• WHAT TO WORK ON
Please update the data from the line containing "At what coordinates" through the end, changing "floating" to "bottom" and leaving everything else as it is. Give only those lines, without the pictures.

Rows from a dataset
::::::::
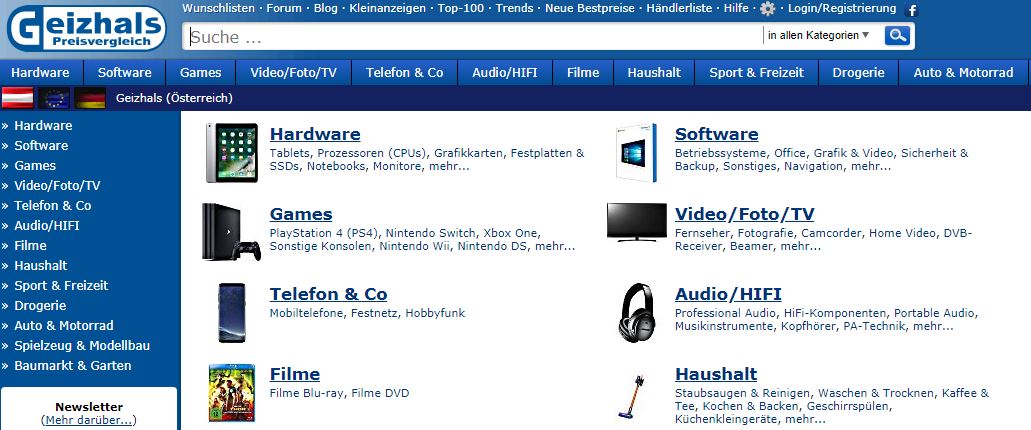Choose the Germany flag icon
The height and width of the screenshot is (430, 1031).
pyautogui.click(x=90, y=98)
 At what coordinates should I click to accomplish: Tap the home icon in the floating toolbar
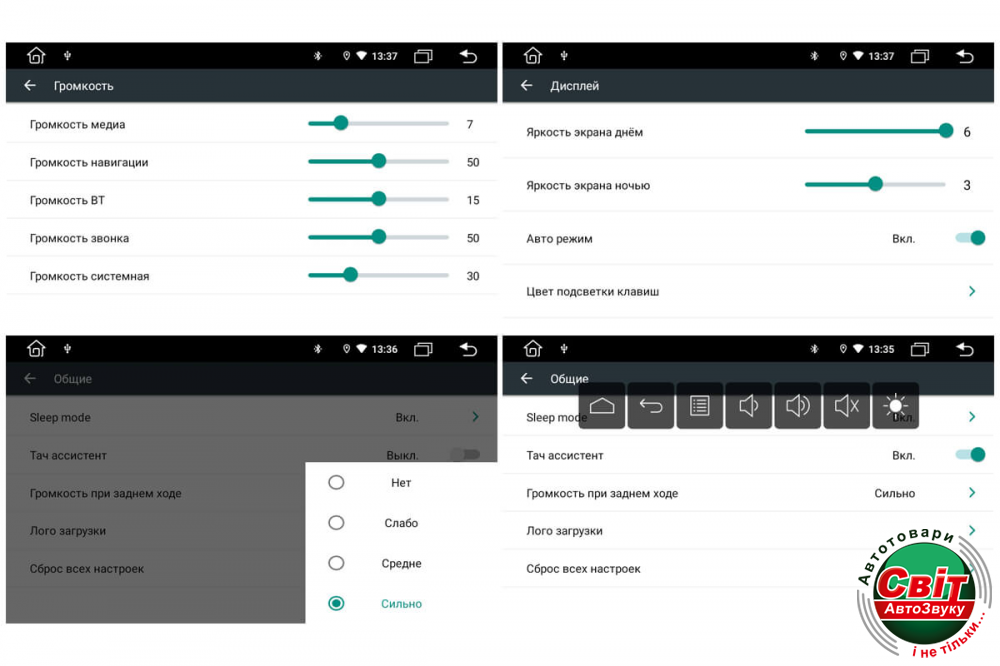[x=601, y=406]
::::::::
• TASK OUTPUT
 At what coordinates should I click to accomplish: Tap the home icon in the bottom toolbar
[x=601, y=406]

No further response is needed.